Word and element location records
>>>>>

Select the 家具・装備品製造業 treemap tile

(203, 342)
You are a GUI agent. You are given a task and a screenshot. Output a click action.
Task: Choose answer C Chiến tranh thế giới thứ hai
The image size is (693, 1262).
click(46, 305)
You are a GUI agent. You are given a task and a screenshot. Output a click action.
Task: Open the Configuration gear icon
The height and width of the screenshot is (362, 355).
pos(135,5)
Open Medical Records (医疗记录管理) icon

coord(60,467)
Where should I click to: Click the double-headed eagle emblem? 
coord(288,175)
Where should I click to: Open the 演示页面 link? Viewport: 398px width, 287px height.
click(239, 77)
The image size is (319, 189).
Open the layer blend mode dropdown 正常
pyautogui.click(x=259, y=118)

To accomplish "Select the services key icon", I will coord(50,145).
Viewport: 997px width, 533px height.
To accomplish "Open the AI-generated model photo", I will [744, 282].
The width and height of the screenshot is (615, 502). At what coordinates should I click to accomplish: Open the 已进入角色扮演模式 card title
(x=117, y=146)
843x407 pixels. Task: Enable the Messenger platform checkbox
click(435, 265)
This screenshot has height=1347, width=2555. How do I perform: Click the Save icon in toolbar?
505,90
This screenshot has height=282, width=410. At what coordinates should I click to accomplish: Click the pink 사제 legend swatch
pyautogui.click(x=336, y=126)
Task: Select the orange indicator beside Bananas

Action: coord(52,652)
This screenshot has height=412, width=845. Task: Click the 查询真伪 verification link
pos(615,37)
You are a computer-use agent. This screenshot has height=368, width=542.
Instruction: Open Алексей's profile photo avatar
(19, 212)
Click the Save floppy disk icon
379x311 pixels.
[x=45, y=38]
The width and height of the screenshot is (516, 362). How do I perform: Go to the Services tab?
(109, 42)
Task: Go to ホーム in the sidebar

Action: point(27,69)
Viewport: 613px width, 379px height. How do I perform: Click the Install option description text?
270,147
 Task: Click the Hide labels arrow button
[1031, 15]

<<<<<

#### Your goal:
Render everything from the line containing "Viewport: 613px width, 379px" down to the end of the records as a numbered list, leaving out any blank lines.

#### Response for this exercise:
1. Viewport: 613px width, 379px height. How do I perform: Click the Install option description text?
2. 270,147
3.  Task: Click the Hide labels arrow button
4. [1031, 15]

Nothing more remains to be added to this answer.